§ QUOTED PASSAGE:
_ _ _ _ _ _ _

This post is part of a Mental Health Awareness Month blog series that highlights “Closer Look” perspectives from the 2021 edition of Mental Health and Our Changing Climate. This is a reprint from the report.
A Solution for Climate Anxiety: Spending More Time in Nature
There is substantive science behind what many intuitively understand: spending time in nature makes us feel better. The Children & Nature Network has long advocated for the mental health benefits of time outdoors, which include a sense of calm and restoration; measurable reductions in stress, anxiety, and depression; and enhanced mood, resilience, and ability to cope with adversity (Vanaken, 2018; Tillmann, 2018). But what do you do when the place that should offer respite is itself a source of anxiety?
We know that many young people are grappling with the impact that climate change will have on their lives. Low-income and Black, Indigenous, and other communities of color are often the most vulnerable to the worst impacts of climate change such as flooding, drought, fire, and extreme heat. However, studies also show that nature’s benefits are relatively greater for those who are negatively impacted by economic disadvantage, systemic racism, trauma, opportunity gaps, and other challenges (Alderton, 2019; Islam, 2020)
Just being out in nature can mitigate some of children’s anxiety about climate change. There is increasing evidence that regular connection to nature helps children — and all of us — feel calmer and less stressed. When children become overloaded by adverse experiences, their stress response systems pump out cortisol, which in itself, without recovery, negatively impacts sleep, metabolism, and physical health overall. A stress response system in high gear decreases children’s ability to focus and increases the likelihood of illness.
A 2020 review of peer-reviewed studies conducted by Meredith et al., found that spending as little as 10 to 20 minutes in nature daily may prevent stress and mental health strain for people between the ages of 18 and 22. Physiological markers of reduced stress included decreased heart rate and blood pressure; psychological markers included less depression, anxiety, and fatigue — and increased vigor, positive affect, and feelings of calm.

_ _ _ _ _ _ _

(Collected data)
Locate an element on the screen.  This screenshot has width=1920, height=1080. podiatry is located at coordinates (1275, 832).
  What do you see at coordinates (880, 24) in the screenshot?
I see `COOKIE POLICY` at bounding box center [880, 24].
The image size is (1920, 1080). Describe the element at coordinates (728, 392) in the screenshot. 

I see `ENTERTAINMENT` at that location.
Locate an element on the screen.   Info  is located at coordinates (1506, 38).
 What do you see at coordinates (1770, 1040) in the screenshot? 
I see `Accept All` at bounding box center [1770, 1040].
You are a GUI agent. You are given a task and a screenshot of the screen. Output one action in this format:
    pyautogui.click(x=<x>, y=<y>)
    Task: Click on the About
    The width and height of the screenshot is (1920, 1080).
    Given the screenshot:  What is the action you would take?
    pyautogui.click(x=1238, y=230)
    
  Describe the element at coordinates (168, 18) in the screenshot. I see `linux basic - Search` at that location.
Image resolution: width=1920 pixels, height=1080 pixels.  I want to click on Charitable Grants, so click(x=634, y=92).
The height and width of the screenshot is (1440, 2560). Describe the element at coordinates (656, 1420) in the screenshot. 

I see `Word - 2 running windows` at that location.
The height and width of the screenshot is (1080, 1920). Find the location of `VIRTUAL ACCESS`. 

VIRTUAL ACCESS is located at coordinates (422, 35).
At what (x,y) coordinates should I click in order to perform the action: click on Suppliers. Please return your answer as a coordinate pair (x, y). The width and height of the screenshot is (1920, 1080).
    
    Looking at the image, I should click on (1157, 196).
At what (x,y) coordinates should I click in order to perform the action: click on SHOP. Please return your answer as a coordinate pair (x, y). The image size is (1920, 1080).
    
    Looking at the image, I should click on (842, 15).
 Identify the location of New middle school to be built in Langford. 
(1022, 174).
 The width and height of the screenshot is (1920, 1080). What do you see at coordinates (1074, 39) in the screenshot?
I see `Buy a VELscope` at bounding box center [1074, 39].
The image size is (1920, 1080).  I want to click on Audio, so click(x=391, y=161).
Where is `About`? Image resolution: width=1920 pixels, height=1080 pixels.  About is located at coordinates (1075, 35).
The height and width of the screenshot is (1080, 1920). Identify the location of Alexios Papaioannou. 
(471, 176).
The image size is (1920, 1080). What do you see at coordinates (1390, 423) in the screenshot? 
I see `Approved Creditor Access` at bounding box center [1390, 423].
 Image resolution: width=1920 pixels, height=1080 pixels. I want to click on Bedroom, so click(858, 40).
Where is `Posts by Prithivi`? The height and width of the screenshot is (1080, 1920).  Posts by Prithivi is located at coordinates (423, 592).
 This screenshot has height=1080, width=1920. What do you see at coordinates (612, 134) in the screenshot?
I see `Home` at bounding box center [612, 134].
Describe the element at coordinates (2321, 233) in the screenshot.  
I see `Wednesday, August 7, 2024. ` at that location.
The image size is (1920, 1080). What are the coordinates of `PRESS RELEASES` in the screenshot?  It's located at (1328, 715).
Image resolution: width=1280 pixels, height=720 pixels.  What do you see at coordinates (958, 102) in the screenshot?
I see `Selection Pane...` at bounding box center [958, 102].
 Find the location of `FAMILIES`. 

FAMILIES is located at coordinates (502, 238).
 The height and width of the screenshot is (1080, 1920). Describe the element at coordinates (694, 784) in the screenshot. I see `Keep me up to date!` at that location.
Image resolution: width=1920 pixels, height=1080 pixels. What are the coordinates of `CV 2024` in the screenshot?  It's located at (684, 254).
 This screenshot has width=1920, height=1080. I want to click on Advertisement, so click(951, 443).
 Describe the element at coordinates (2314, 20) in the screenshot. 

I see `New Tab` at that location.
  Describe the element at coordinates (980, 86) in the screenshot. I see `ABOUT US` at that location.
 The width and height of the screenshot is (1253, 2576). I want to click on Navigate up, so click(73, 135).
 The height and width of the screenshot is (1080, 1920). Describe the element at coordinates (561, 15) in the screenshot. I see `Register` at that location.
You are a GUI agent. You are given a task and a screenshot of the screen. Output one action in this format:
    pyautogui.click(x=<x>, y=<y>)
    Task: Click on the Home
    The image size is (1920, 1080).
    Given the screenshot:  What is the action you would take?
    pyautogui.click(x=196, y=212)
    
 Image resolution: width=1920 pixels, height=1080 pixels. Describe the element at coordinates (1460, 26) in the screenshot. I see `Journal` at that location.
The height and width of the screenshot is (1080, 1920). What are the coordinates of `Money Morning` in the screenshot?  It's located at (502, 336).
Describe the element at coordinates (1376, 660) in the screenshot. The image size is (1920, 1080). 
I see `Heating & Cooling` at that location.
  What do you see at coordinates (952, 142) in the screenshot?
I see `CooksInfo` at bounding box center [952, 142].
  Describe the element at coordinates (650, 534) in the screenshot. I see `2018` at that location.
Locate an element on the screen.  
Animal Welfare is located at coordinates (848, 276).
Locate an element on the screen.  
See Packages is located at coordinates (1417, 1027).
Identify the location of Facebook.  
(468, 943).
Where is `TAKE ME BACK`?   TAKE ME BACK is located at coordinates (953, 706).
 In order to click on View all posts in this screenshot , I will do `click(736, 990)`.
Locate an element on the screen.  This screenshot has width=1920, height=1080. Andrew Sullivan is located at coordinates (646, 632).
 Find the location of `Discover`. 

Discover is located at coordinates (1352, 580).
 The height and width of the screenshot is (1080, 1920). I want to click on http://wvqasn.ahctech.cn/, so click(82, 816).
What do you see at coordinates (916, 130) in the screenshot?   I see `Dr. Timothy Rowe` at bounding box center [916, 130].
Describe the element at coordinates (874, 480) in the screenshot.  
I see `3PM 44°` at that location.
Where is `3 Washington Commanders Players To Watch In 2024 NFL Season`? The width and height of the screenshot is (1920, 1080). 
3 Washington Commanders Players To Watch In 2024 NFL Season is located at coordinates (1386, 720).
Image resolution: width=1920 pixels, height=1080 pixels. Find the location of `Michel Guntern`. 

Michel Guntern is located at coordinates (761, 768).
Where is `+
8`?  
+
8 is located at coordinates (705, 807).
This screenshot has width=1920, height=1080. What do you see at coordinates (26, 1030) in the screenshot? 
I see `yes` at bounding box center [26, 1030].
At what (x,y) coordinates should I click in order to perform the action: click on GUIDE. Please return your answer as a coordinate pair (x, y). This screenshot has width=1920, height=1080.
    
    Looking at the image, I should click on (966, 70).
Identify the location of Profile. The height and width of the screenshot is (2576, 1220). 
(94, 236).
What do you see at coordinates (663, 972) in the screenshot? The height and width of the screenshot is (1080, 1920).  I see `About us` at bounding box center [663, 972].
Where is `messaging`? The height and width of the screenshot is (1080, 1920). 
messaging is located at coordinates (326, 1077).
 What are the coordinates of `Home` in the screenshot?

_ _ _ _ _ _ _

§ ASSIGNED TASK:
Answer these questions from the text on time in nature and climate anxiety:
(a) Which organization has long advocated for the mental health benefits of time outdoors?
(b) What do children's stress response systems pump out when overloaded by adverse experiences?
(c) According to the 2020 review by Meredith et al., how much time in nature daily may prevent stress for people between 18 and 22?

§ YOUR RESPONSE:
(a) The Children & Nature Network
(b) Cortisol
(c) As little as 10 to 20 minutes